What is lost in many accounts of Jesús Malverde is the relationship between the saint and devotee. It is one of reciprocity in which devotees make a promise to Malverde, often involving a material gift left at the shrine. Malverde is then expected to deliver on the promise. However, if devotees fail to comply with their part of the contract, the miracle is inverted into a curse. The material goods brought by devotees are stored and distributed to the needy on the anniversary Malverde's death.

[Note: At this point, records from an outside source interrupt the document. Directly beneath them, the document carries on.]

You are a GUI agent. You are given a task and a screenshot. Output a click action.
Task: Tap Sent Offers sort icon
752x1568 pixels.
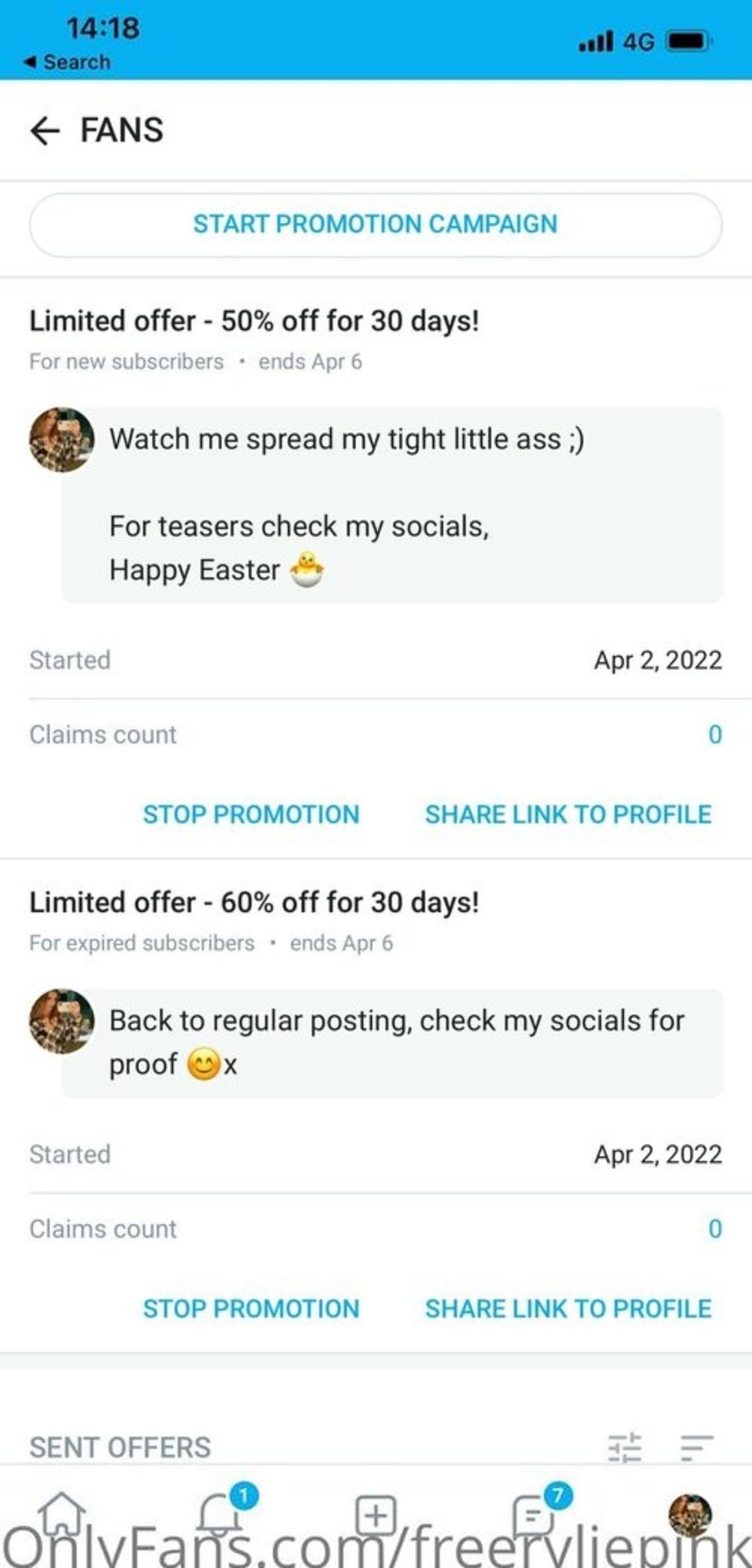click(x=697, y=1447)
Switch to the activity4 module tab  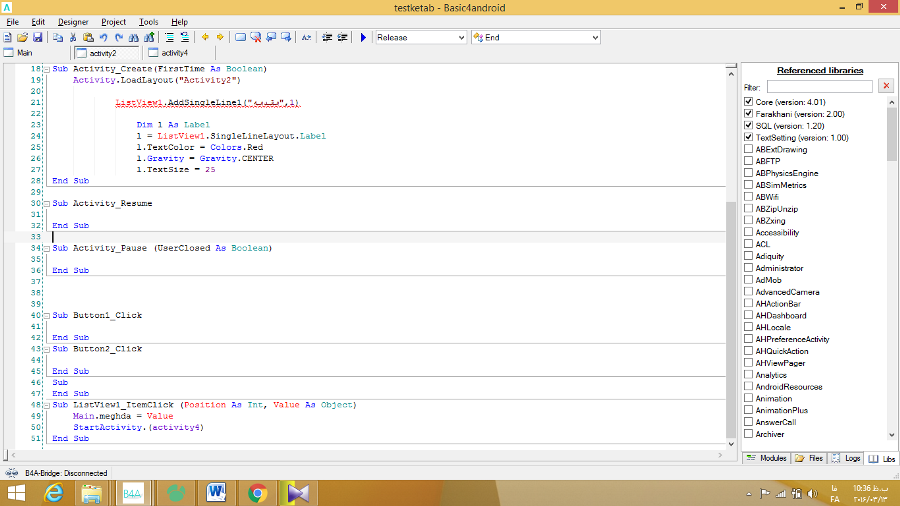point(169,53)
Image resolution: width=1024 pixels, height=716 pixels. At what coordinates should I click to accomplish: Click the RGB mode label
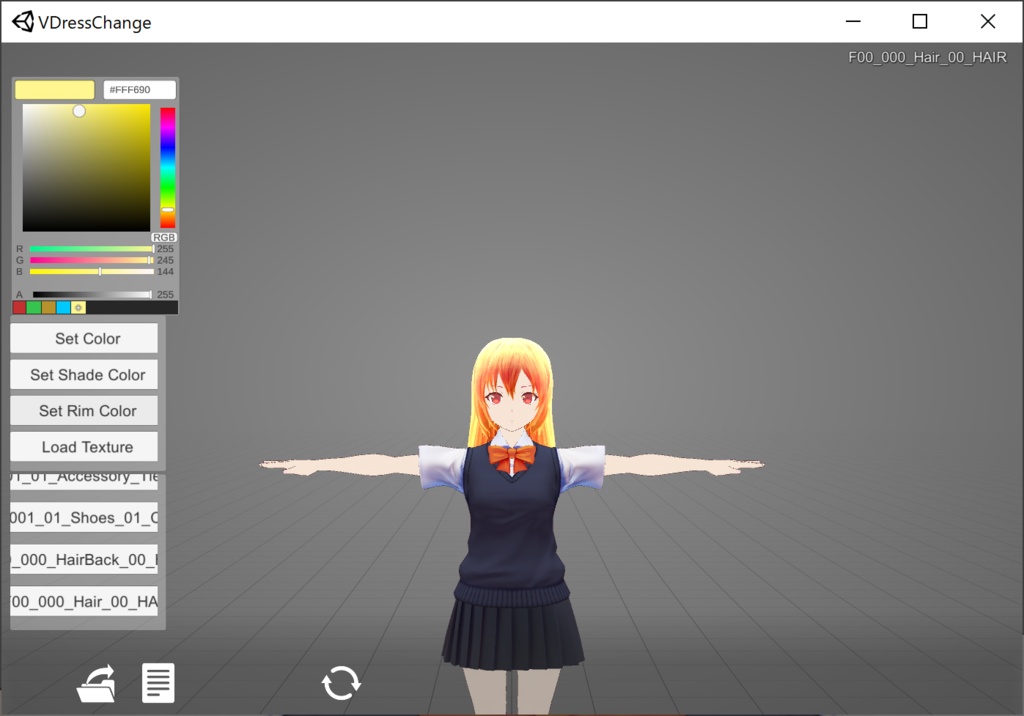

The very essence of Malverde's sacrality lies in his background as a man of the people. His devotees identify themselves in his image; his power is sourced from the suffering endured by his followers. Although mythically constructed, Malverde's own struggle for existence in a society defined by injustice created a hero in life and a saint in death for the marginalized of Sinaloa and northern Mexico. Despite the demise of its most notorious devotee, the cult of the mustachioed Sinaloense will continue to flourish on both sides of the border among ordinary devotees hoping for an everyday miracle and narcos seeking protection and profits.